On shorter grass a flock of Meadow Pipit (32) skylark(6), wheatear (8) and White/ Pied Wagtail (8) but no Citrine wagtail which was seen a few days ago near the pool at Grutness. Skeins of Greylag Geese are very vocal as they fly over.
The beach at Grutness held many waders until recently but during visits over the past few days very few have been seen. On the last occasion only Knot (1) Redshank (1) oystercatcher (1) Sanderling (1) Turnstone (1) and a flew over Curlew was present.
Overall it seems quieter with all the main seabird now departed and the Skuas have followed. Fulmars and Gannets are still around with plenty of young Herring gulls. Ravens and Hoddie Crows are moving further field with a few flying close to our house finding the occasional meal put out for the smaller birds.
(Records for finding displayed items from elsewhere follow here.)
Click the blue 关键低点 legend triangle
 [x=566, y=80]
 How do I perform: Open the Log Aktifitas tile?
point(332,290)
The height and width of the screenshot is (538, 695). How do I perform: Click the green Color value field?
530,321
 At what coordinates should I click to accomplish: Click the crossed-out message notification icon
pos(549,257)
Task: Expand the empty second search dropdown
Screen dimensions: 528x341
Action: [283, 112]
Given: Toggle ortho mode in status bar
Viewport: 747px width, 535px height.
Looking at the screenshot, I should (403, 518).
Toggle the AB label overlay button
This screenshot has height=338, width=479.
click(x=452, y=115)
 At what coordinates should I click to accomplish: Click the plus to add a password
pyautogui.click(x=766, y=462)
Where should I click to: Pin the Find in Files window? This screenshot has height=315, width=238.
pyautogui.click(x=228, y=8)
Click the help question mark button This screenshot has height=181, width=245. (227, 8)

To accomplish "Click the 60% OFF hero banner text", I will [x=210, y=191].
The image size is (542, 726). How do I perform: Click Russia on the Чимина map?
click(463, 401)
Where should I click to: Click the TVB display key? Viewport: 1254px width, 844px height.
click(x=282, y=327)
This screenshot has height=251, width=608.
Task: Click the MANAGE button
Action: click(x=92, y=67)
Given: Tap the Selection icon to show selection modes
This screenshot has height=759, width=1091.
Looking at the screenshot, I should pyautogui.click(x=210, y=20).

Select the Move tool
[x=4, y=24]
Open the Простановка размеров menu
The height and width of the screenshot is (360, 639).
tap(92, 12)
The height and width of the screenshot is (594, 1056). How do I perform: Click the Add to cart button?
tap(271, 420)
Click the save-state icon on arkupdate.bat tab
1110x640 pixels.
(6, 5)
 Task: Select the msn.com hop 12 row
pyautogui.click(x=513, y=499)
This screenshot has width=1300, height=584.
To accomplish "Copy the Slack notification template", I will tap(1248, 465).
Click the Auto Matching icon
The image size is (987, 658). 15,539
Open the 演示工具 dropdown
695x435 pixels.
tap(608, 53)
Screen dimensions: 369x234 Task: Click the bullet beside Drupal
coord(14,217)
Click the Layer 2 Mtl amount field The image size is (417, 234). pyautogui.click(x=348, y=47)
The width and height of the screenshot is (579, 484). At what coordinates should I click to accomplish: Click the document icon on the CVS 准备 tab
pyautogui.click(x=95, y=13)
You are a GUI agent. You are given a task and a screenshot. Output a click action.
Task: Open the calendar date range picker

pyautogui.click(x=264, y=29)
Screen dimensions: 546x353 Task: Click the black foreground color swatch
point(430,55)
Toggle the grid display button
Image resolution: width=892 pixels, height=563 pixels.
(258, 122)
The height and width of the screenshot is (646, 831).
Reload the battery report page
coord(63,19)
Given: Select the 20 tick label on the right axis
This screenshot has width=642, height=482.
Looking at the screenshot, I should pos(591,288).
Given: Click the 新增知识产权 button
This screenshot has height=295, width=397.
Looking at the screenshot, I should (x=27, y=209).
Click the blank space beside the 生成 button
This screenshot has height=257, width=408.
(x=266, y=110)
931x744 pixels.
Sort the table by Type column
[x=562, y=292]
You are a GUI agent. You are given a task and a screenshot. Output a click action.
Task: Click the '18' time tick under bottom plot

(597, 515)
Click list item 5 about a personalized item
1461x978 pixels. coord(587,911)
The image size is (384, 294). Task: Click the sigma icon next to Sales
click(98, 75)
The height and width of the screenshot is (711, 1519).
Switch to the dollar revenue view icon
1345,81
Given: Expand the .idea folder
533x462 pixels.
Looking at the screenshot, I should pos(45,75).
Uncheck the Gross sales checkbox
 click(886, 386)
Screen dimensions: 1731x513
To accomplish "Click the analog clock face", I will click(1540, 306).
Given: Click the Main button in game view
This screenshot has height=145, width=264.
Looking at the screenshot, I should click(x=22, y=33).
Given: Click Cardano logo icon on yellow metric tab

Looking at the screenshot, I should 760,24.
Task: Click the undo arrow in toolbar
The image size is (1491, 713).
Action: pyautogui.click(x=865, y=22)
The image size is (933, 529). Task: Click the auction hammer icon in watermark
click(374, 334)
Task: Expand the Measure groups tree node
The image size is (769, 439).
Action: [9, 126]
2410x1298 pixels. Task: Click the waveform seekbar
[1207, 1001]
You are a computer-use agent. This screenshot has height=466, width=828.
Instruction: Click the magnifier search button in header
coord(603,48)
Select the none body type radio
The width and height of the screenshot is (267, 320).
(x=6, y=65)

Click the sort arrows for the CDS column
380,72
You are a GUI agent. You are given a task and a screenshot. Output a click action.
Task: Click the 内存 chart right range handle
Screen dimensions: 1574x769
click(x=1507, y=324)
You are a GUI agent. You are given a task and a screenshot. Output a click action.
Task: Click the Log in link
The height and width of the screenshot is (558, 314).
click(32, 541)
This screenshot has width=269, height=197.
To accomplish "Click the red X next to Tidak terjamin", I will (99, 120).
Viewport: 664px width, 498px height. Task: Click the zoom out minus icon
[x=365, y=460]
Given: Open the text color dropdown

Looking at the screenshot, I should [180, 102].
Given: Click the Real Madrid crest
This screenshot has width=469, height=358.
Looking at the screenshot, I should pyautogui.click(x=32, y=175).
A few bees especially Northern White tailed are visiting road side plants and coming into gardens, especially as the weather is so good. Even the odd Red Admiral and Painted Lady butterflies can be found, a great year for both.
As the migration season is now underway I am looking forward to seeing falls of birds and more unusual warblers. On a different subject was this Sea Kale which is only the 3rd reported plant for Shetland, found by Logan Johnson (thanks for the location) on a beach near Tesco. Its about 1-1/2 feet wide on a shingle beach.
Having visited Boddam several times recently its hard not to see Brown Rats running about among the rocks especially on the west side.